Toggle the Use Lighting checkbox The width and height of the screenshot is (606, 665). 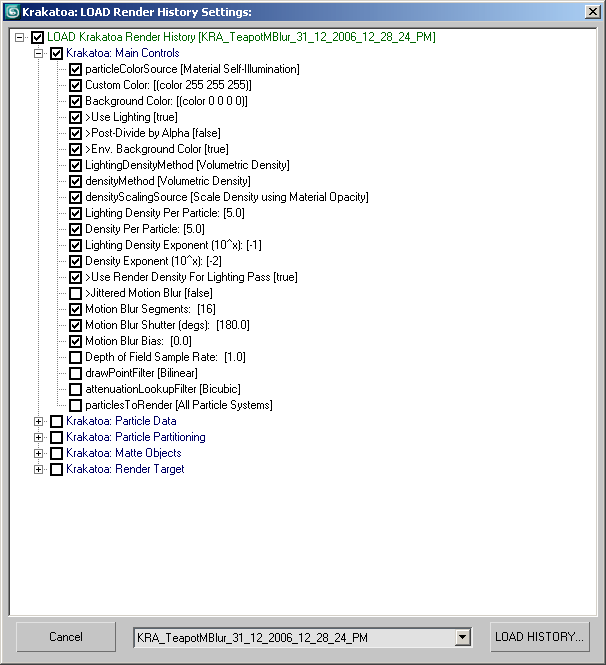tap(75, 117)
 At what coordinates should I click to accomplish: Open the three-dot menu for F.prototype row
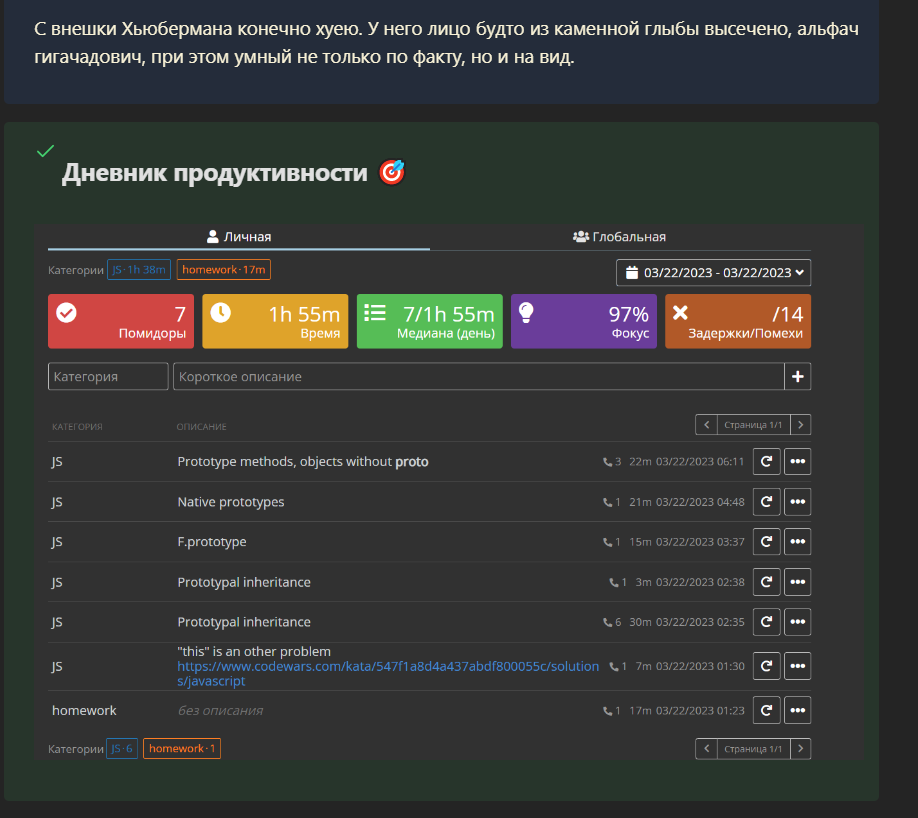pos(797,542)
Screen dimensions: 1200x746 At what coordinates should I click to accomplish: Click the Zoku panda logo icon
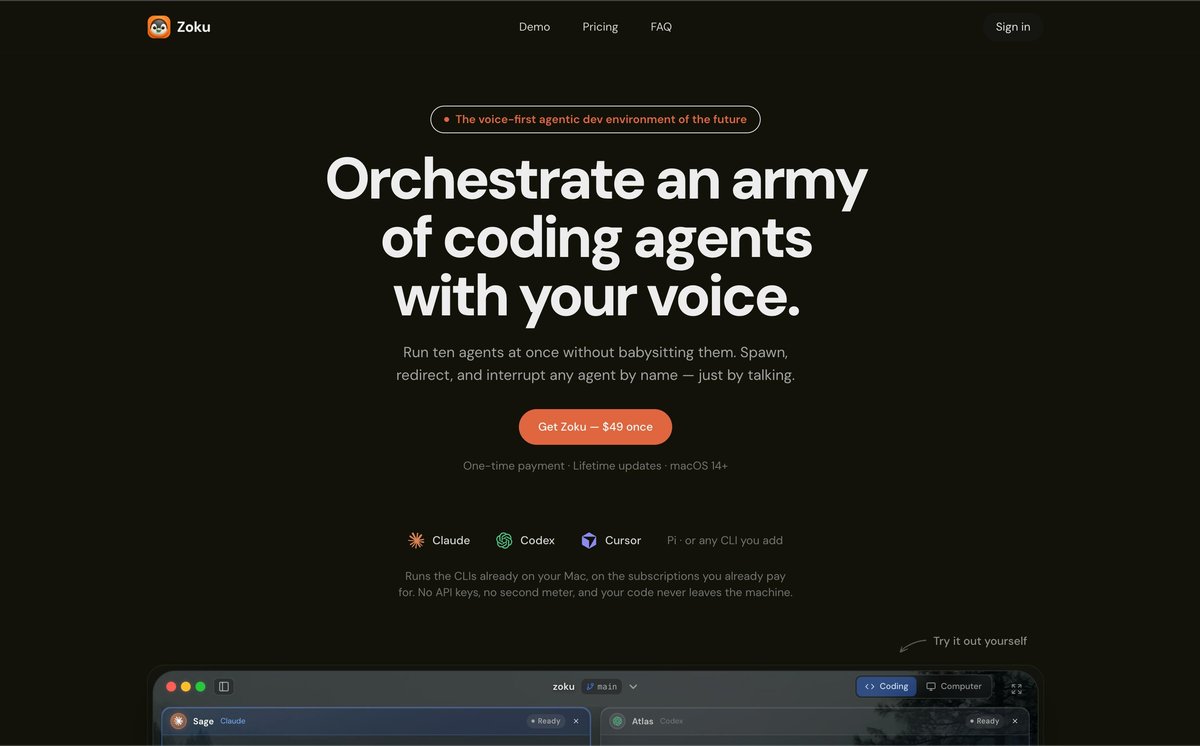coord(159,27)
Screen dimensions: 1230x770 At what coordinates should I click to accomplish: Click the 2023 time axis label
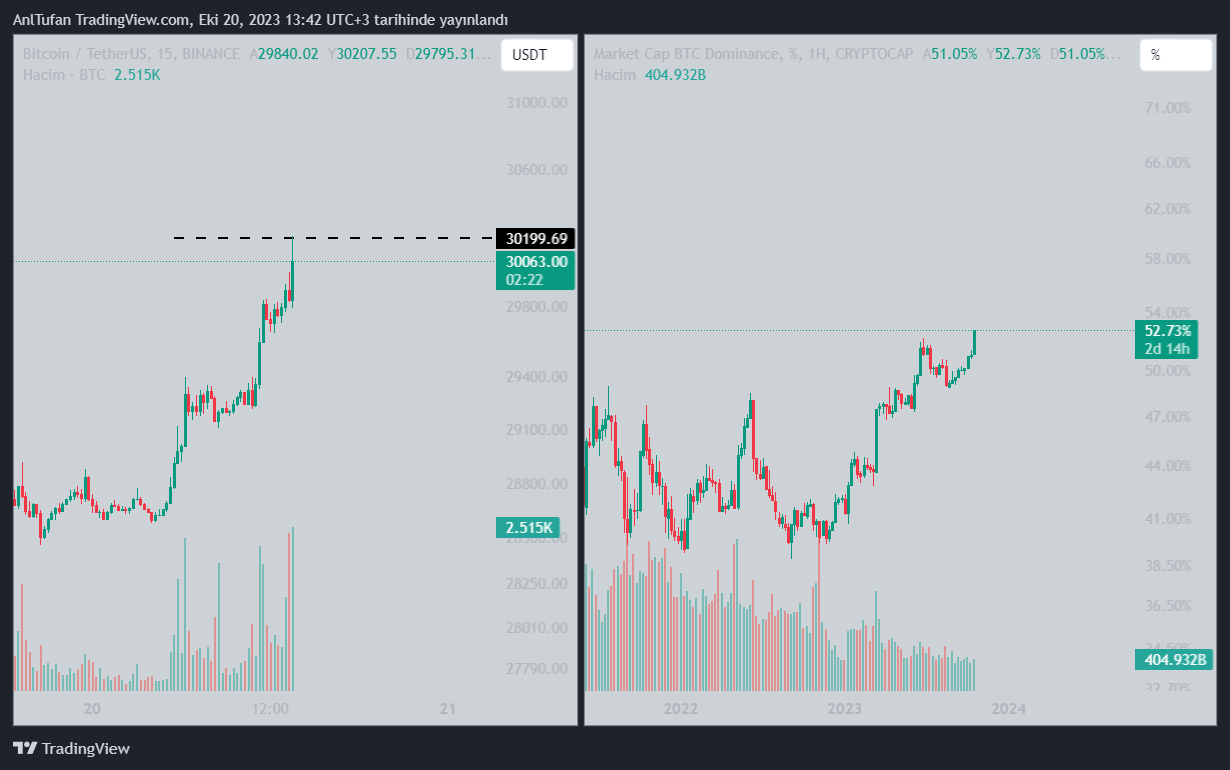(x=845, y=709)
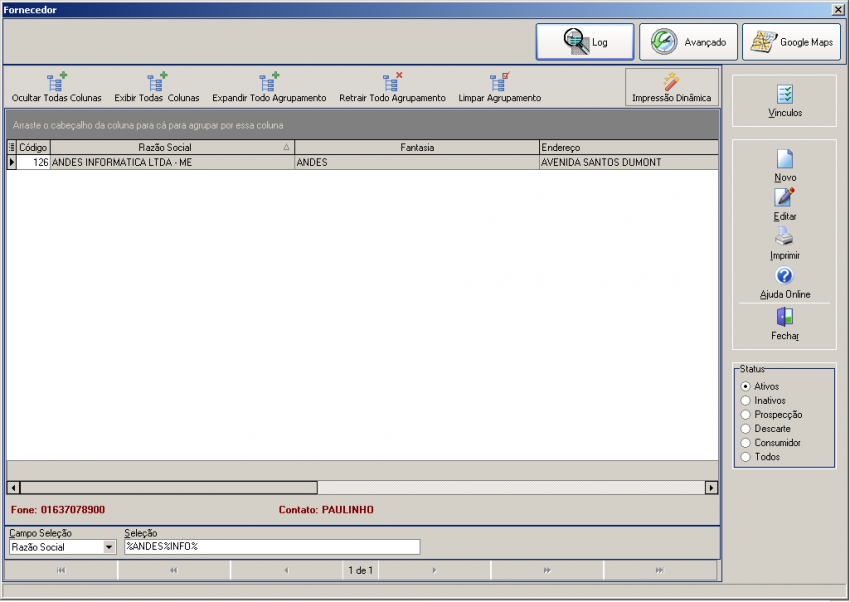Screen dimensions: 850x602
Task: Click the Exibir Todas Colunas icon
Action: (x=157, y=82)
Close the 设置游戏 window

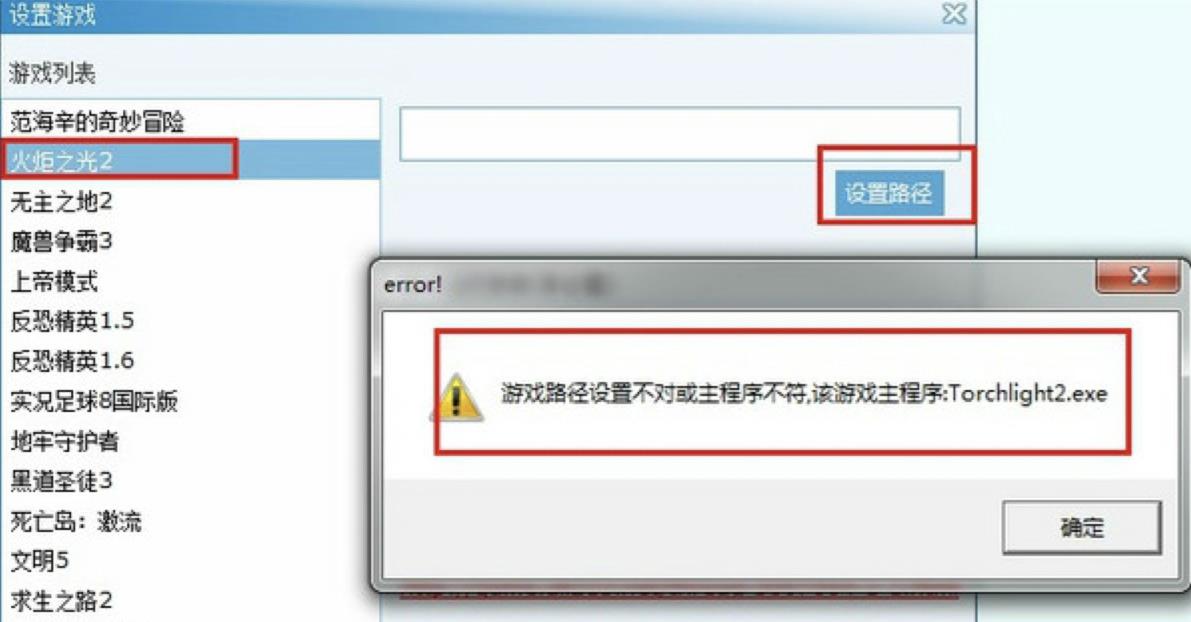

━━━━━━━━━━━━━━━━━━━━━━━━━━━━━━

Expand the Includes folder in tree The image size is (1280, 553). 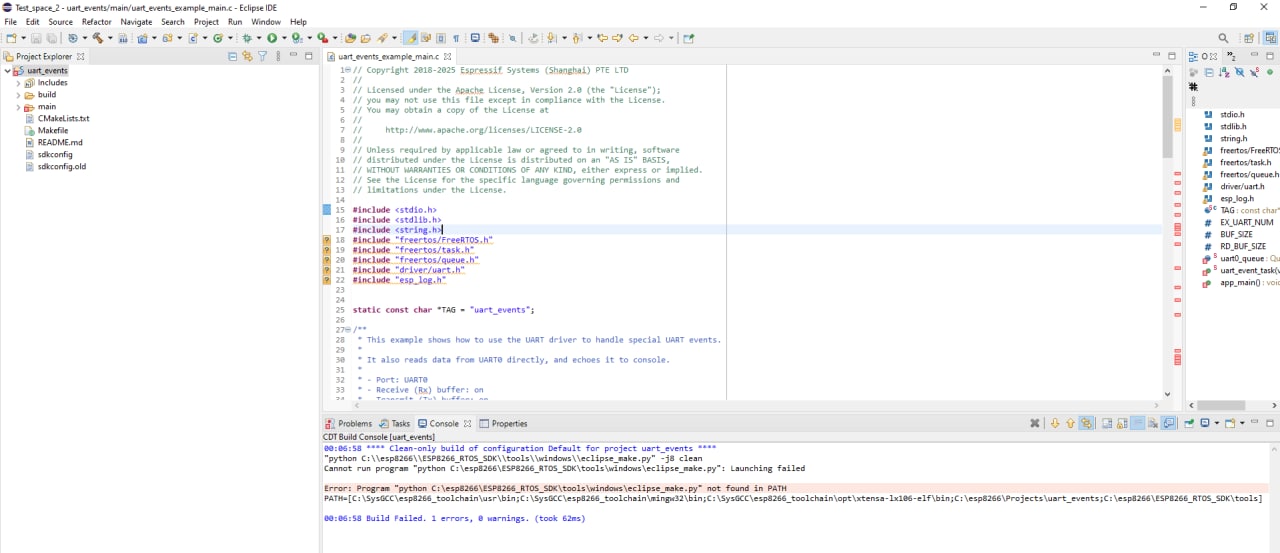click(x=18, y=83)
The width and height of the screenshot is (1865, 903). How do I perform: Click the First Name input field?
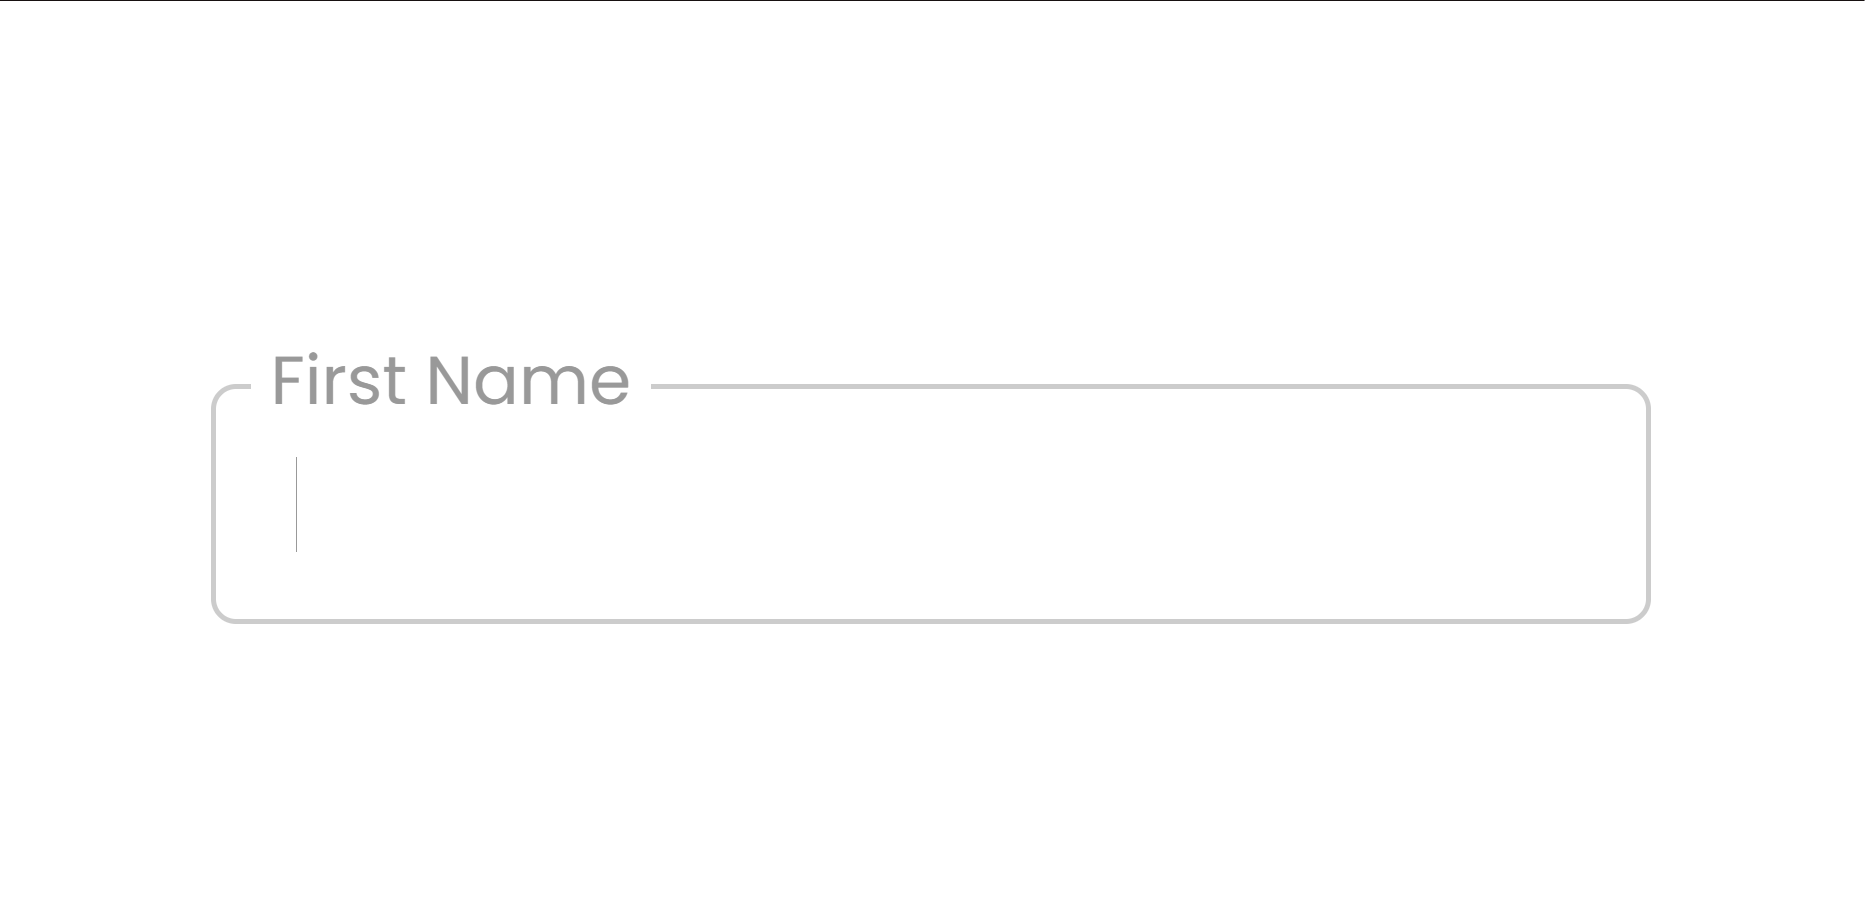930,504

━━━━━━━━━━━━━━━━━━━━━━━━━━━━━━

Print everything from the line with "Screen dimensions: 1230x770" down to the line with "Close the 设置游戏 window" in the entries above, both lines included and nothing more, without the pictures.

Screen dimensions: 1230x770 At what coordinates should I click to accomplish: Click the 2023 time axis label
(x=845, y=709)
Screen dimensions: 850x602
Task: Click the Exibir Todas Colunas icon
Action: (x=157, y=82)
Close the 设置游戏 window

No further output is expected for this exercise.